[SOURCE MATERIAL Boundary: Start]
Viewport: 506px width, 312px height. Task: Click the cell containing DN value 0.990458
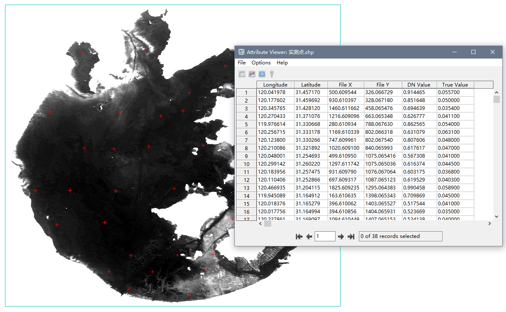pyautogui.click(x=419, y=188)
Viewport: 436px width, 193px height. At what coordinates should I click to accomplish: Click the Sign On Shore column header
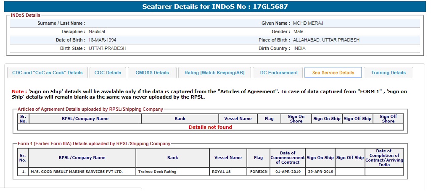tap(296, 119)

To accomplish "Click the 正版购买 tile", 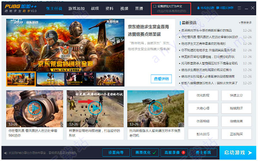I will [237, 134].
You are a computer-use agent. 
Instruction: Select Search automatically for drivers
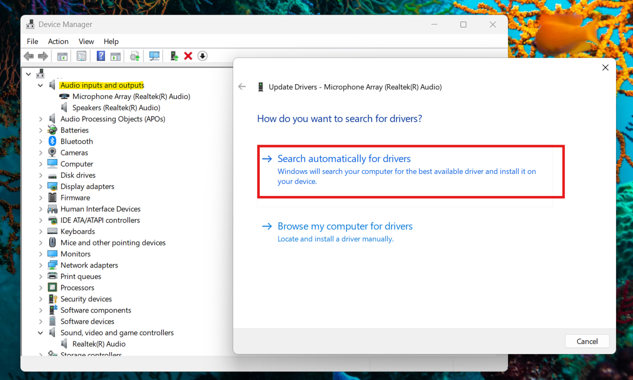coord(344,159)
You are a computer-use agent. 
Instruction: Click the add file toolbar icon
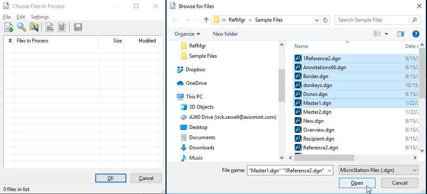pos(9,28)
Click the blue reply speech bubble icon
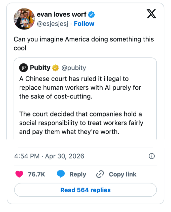Screen dimensions: 171x212 61,174
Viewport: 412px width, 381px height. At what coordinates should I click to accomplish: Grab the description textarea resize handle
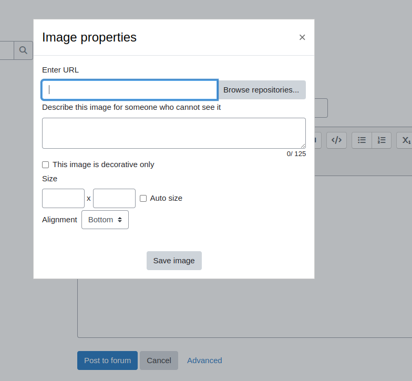pyautogui.click(x=303, y=146)
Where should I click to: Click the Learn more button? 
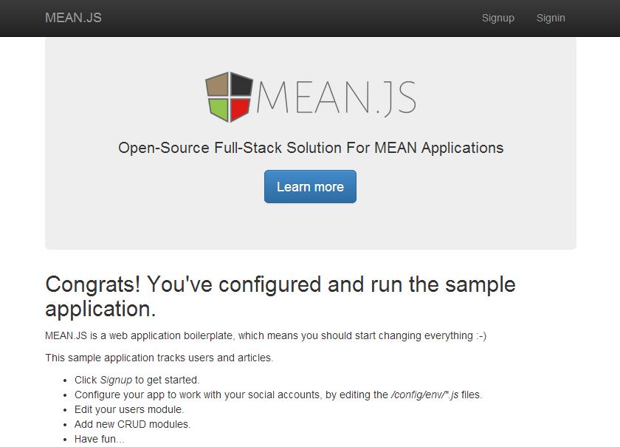(x=310, y=186)
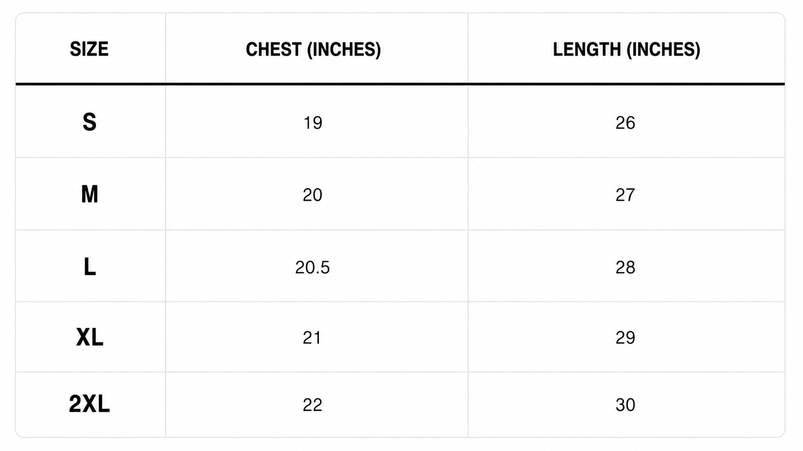The image size is (803, 451).
Task: Click the S size row label
Action: (89, 122)
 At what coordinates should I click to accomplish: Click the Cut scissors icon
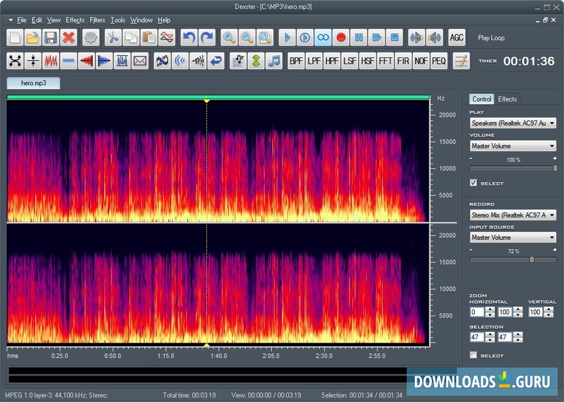point(113,38)
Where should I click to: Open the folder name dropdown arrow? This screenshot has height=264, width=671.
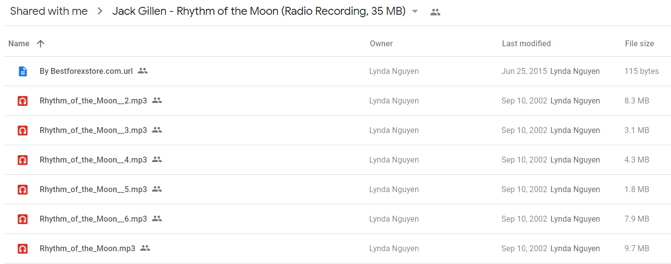click(415, 12)
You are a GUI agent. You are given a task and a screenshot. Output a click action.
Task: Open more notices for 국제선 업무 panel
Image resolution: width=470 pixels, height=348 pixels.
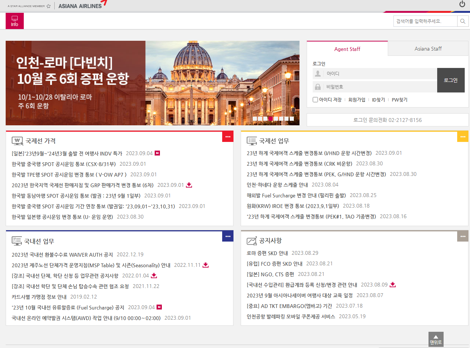(x=462, y=137)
[SOURCE MATERIAL Boundary: End]
§ **TASK PROMPT**: Could the lines from the one with "Viewport: 412px width, 381px" through the last line of the material above be written out exactly, both included, with pictures left out?

§ **ANSWER**:
Viewport: 412px width, 381px height. At what coordinates should I click to accomplish: Grab the description textarea resize handle
pyautogui.click(x=303, y=146)
Where should I click to: Click the Learn more button? 
(x=310, y=186)
The image size is (803, 451).
Task: Click the S size row label
Action: (89, 122)
 At what coordinates should I click to accomplish: Click the Cut scissors icon
point(113,38)
Where should I click to: Open the folder name dropdown arrow? This screenshot has height=264, width=671.
click(415, 12)
You are a GUI agent. You are given a task and a screenshot. Output a click action.
Task: Open more notices for 국제선 업무 panel
Image resolution: width=470 pixels, height=348 pixels.
(x=462, y=137)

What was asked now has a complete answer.